[EXCERPTED PASSAGE start]

8x4 right Barrel Shifter using NMOS pass transistor logic

Execution of tasks: 
1. Circuit schematic in eSim 
a) To build 8x4 right barrel shifter using only NMOS transistors, a total of 20 transistors, 8 input bits from In0 to In7, 5 control shift bits from S0 to S4 and 4 outputs bits from Out0 to Out3 were required. 
b) The gate terminal of each NMOS transistor in a column is connected to one control shift signal as input. At a time only one control signals (from S0-S4) are enabled high while others are low.
c) To start with, an 8x4 wire grid was made, and subsequently 5 transistors were added in a row, In this way, all four rows were complete. The necessary control signals for simulation purposes were considered as follows: 
S0 = 0, S1 = 0, S2 = 0, S3 = 0 and S4 = Vdd 
d) Next, 12 ports were added to the inputs and outputs sequentially
e) Next, label was carried out for wires connecting the port, 8 inputs were labeled as Input_In0 to Input_In7 and 4 outputs were labeled as Out0 to Out3
f) Next task was to rename all the ports by editing the reference field (Pressing e near the port name) one by one. The ports were named as U1A, U2B to U12L
g) Next task was to rename all the NMOS transistors by editing the Field Value (in component properties) one by one. The transistors were names as M1, M2 to M20 
h) Next, electric rules check was executed, upon which it showed one error, which was overcome by placing PWR_FLAG at ground node. Again electric rules check was executed, this time it showed zero errors. 
i) Next task to perform was of generating netlist. To do this, click on generate netlist, in options select Spice, tick the default format, and then click on the Generate button. The Netlist for barrel shifter was saved in ESim workspace with default Netlist Filename as barrel_shifter.cir

2. Adding sky130 pdk 
a) Once the netlist was generated in eSim Workspace, the next task was to add sky130 pdk in the same folder as barrel_shifter.cir file.

[EXCERPTED PASSAGE end]
[SUPPLIED ENTRIES start]

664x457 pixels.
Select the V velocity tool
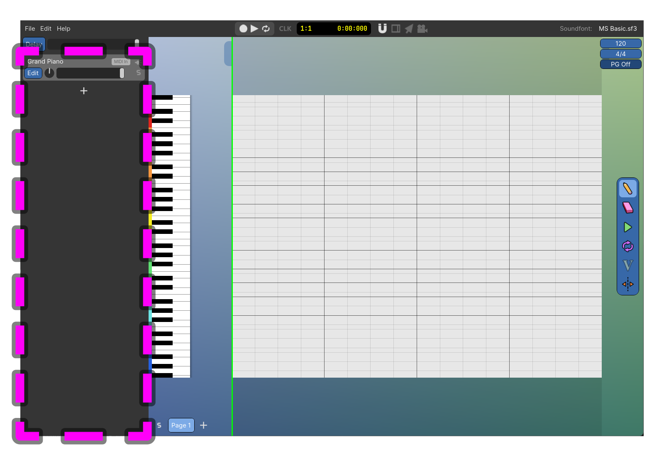[627, 265]
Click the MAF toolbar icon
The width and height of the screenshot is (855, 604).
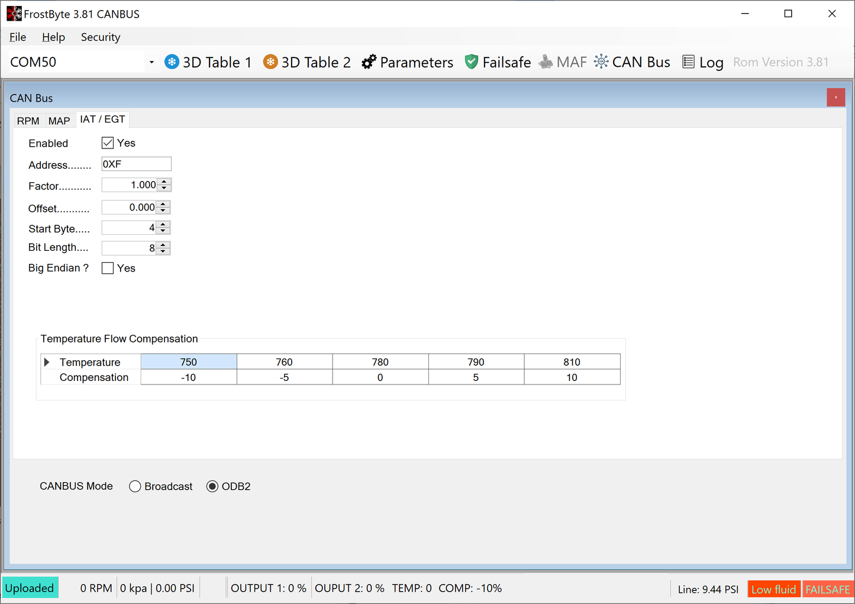coord(546,62)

[SUPPLIED ENTRIES end]

(TASK STATEMENT):
In the barrel shifter write-up, what fixed the one error reported by the first electric rules check?

(FINISHED TASK):
Placing PWR_FLAG at the ground node.